Figure 8.5: A transverse magnetic field component is represented by a patchwork of bilinear (i.e. lowest-order) basis functions, each living a rectangle, covering the $x{-}y$ plane.

The technique represents the electric and magnetic fields as simple piecewise functions over many ``elements'' (regions) subdividing a slice through the guide and surrounding media in the xy plane, therefore by a finite number of degrees of freedom (see Fig. 8.4.1). Each element has a dielectric constant associated with it, allowing arbitrary stepwise refractive index distributions in the xy plane to be modelled. Maxwell's equations for propagating solutions of the form $\exp(ik_z z - i\omega t)$ are reduced to a generalized sparse eigenvalue equation with $k_z^2$ as the eigenvalue and the bound mode field distributions as the eigenvectors. For introductory reviews of electromagnetic waveguide bound-mode techniques see Silvester and Ferari [182] and Davies [56].

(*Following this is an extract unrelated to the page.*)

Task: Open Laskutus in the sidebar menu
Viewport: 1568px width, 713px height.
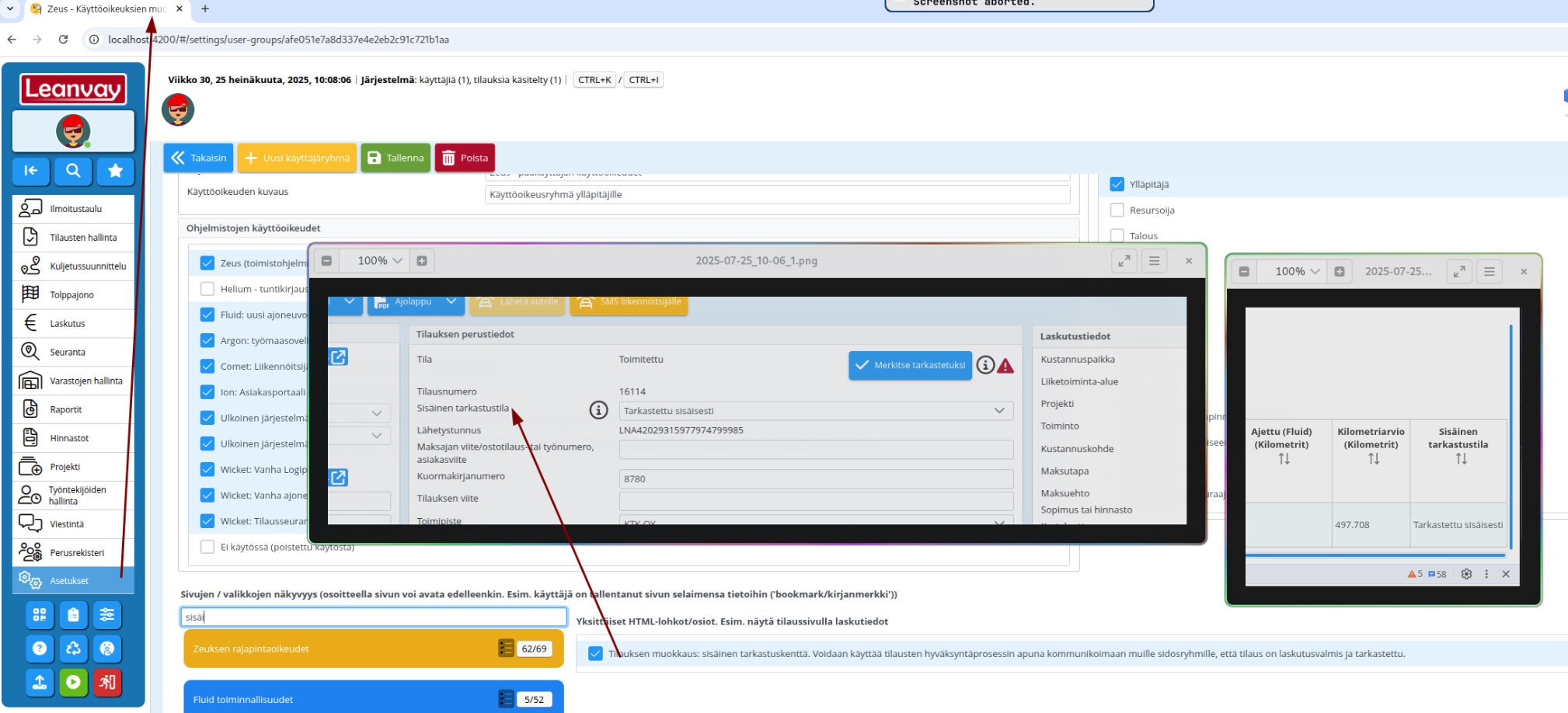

Specifically, we used the technique of Fernandez and Lu [139], with $H_x$ and $H_y$ as the field degrees of freedom, for simplicity using first-order (bilinear) functions to represent these fields over each element in a two-dimensional grid. To reach a compromise between flexibility and ease of coding, the grid of elements was chosen to be non-uniform (in order to allow high densities in the regions where fields changed rapidly, and low densities in others), but rectangular and separable into a product of elements in the x and y directions. See Fig. 8.4.1 which shows an example grid used for calculation.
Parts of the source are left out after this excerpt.